St. Joseph, an Example and a Witness for Our Times
by Pope Francis
Dear brothers and sisters, good morning!
On 8 December 1870, Blessed Pius IX proclaimed Saint Joseph Patron of the Universal Church. One hundred and fifty years on from that event, we are living a special year dedicated to Saint Joseph, and in the Apostolic Letter Patris corde, I gathered together some reflections on him. Never like before, today, in this time marked by a global crisis made up of several components, can he offer us support, consolation and guidance. Therefore, I have decided to dedicate a cycle of catecheses to him, which I hope may further help us to let ourselves be enlightened by his example and by his witness.
There are more than ten people in the Bible who bear the name Joseph. The most important among them is the son of Jacob and Rachel who, through various vicissitudes, went from being a slave to becoming the second most important person in Egypt after the Pharaoh (cf. Gen 37-50). The name Joseph is Hebrew for “may God increase, may God give growth”. It is a wish, a blessing based on trust in God’s providence and referring especially to fertility and to raising children. Indeed, this very name reveals to us an essential aspect of Joseph of Nazareth’s personality. He is a man full of faith in God, in his providence. His every action, as recounted in the Gospel, is dictated by the certainty that God “gives the growth”, “increases”, “adds”: that is, that God provides for the continuation of his plan of salvation. And in this, Joseph of Nazareth is very similar to Joseph of Egypt.

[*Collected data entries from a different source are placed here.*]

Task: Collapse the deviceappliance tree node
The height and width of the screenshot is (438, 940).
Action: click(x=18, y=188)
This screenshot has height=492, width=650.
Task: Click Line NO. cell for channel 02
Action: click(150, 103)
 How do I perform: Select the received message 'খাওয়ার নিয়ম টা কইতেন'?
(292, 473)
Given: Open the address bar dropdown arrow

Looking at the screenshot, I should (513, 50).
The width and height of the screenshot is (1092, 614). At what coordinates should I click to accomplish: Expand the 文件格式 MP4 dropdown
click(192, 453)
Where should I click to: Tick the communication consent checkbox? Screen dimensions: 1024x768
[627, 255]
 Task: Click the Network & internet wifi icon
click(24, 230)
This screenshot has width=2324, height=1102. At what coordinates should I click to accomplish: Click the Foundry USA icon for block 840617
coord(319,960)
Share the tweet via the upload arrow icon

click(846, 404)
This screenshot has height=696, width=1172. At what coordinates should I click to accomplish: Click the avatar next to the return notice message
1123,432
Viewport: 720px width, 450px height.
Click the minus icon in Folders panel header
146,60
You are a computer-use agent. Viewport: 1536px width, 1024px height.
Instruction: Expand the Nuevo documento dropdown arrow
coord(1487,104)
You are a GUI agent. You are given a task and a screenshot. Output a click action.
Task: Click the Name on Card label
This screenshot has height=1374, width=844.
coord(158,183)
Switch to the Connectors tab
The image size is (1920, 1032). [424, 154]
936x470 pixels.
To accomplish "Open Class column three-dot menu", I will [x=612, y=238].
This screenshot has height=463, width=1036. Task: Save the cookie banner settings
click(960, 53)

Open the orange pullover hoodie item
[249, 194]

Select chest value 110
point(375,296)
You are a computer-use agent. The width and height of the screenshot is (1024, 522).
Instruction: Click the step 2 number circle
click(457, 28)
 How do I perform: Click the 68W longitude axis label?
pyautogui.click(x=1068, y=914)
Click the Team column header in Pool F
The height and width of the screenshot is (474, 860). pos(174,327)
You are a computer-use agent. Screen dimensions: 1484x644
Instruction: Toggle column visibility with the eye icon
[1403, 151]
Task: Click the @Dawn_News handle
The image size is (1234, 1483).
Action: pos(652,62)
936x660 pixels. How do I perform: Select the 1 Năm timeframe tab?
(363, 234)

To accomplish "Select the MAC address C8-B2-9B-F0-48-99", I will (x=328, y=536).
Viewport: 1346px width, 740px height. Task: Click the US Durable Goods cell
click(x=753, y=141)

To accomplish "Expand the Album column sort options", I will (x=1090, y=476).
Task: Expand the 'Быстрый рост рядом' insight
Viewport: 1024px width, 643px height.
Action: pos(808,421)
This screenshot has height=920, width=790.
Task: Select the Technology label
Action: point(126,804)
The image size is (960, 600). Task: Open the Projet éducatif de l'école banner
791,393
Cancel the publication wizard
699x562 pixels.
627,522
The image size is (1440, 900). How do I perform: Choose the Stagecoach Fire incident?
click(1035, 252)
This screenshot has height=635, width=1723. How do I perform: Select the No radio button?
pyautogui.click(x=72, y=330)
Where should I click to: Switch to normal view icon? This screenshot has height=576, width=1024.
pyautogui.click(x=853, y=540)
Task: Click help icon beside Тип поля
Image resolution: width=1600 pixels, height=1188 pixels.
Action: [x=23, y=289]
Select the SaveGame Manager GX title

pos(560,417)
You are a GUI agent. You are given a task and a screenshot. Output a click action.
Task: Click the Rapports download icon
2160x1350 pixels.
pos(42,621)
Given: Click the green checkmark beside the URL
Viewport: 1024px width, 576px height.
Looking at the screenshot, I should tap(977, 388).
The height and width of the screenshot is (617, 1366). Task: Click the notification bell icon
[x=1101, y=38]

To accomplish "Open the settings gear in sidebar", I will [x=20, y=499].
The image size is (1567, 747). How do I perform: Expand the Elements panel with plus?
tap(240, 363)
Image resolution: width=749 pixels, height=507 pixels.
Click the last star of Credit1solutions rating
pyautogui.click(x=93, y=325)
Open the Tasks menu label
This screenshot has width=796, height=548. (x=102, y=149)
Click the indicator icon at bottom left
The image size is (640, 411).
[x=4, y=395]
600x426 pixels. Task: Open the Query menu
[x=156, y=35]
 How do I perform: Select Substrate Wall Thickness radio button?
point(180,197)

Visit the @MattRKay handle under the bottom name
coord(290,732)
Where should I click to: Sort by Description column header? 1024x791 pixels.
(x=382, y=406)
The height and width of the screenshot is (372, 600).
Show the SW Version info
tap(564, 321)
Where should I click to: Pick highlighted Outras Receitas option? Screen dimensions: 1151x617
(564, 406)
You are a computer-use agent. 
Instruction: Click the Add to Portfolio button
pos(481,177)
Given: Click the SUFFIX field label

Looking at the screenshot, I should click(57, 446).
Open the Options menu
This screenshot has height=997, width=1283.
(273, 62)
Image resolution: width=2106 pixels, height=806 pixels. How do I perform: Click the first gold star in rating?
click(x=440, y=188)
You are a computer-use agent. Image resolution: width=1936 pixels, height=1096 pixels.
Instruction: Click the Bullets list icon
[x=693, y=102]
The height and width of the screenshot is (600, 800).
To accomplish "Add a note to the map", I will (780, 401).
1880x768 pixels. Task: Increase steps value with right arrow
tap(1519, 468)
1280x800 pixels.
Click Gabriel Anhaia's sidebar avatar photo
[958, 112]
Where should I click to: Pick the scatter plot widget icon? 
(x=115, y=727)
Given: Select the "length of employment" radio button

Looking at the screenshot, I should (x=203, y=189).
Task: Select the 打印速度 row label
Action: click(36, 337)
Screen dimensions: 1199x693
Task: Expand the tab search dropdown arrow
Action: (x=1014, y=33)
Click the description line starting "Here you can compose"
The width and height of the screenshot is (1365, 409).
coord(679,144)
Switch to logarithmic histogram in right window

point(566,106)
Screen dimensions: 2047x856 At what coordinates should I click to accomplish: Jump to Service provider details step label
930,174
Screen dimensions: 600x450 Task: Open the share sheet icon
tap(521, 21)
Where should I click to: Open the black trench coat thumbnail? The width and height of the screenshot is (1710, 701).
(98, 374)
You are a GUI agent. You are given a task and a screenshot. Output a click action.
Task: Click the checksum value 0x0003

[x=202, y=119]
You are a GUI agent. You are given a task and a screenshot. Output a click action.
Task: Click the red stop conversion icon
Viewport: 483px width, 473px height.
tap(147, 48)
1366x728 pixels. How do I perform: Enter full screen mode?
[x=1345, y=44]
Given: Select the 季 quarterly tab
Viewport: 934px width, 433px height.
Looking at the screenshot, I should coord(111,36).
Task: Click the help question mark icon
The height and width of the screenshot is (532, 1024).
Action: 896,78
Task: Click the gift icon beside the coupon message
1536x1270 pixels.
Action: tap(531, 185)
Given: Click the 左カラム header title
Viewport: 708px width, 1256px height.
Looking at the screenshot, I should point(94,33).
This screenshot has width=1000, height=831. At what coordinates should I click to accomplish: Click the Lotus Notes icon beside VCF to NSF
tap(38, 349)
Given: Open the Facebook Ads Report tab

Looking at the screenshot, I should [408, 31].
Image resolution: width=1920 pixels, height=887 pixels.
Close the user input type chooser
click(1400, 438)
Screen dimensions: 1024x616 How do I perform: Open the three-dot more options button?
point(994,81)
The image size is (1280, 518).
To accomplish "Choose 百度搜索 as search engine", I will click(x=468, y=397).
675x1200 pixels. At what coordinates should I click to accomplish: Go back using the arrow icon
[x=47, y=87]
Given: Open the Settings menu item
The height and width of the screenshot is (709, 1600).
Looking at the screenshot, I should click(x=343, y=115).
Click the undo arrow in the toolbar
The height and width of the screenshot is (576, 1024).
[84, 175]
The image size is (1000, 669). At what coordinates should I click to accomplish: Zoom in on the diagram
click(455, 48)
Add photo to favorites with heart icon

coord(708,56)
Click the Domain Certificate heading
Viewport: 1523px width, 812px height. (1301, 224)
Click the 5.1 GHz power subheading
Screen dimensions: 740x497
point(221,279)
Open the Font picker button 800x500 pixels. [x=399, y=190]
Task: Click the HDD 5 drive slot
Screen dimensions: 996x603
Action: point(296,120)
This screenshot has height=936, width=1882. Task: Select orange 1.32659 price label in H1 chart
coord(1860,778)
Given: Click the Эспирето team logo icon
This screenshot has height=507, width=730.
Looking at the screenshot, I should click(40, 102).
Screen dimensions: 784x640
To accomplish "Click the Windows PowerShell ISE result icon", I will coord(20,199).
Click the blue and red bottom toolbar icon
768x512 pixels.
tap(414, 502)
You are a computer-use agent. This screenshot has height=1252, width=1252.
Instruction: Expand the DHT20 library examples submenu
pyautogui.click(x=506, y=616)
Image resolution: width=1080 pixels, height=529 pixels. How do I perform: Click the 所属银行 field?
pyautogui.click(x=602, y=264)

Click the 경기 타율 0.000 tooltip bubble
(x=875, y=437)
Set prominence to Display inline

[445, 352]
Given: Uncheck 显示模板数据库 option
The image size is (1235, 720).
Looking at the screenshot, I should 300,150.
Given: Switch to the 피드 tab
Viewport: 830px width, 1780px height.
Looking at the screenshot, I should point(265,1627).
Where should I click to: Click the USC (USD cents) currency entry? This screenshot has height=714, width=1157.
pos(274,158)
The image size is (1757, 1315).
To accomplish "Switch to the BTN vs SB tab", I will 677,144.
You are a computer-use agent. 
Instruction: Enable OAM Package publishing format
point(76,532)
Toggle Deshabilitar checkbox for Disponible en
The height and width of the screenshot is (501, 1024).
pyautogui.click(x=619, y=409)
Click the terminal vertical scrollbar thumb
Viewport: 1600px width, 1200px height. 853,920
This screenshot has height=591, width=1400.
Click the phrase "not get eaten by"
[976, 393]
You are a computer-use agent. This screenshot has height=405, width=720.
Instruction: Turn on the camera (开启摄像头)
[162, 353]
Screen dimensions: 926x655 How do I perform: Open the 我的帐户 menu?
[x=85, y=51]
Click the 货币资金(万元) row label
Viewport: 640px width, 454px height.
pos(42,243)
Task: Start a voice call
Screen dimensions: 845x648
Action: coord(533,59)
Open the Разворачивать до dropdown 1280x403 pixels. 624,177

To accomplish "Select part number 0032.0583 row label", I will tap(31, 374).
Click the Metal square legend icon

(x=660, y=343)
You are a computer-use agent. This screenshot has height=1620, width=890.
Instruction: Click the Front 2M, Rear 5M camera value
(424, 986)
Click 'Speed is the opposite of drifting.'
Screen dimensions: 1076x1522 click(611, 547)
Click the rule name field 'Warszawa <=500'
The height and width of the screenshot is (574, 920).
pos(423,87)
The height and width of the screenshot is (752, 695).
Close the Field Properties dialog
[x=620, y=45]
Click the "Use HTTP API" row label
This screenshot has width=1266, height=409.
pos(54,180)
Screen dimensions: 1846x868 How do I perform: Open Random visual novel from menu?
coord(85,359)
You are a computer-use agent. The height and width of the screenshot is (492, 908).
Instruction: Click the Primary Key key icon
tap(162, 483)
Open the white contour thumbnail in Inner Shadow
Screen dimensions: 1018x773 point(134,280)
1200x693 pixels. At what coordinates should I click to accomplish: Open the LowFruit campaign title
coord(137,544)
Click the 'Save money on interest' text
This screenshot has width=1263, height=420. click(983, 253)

The first geographical reference to Joseph, Bethlehem and Nazareth, also assume an important role in our understanding of him.
In the Old Testament, the city of Bethlehem is called Beth Lechem, “House of bread”, or also Ephrathah, after the tribe that settled there. In Arabic, however, the name means “House of meat”, probably because of the large number of flocks of sheep and goats in the area. Indeed, it is not by chance that when Jesus was born, the shepherds were the first to witness the event (cf. Lk 2:8-20). In the light of the story of Jesus, these allusions to bread and meat refer to the mystery of the Eucharist: Jesus is the living bread descended from heaven (cf. Jn 6:51). He will say of himself: “He who eats my flesh and drinks my blood has eternal life” (Jn 6:54).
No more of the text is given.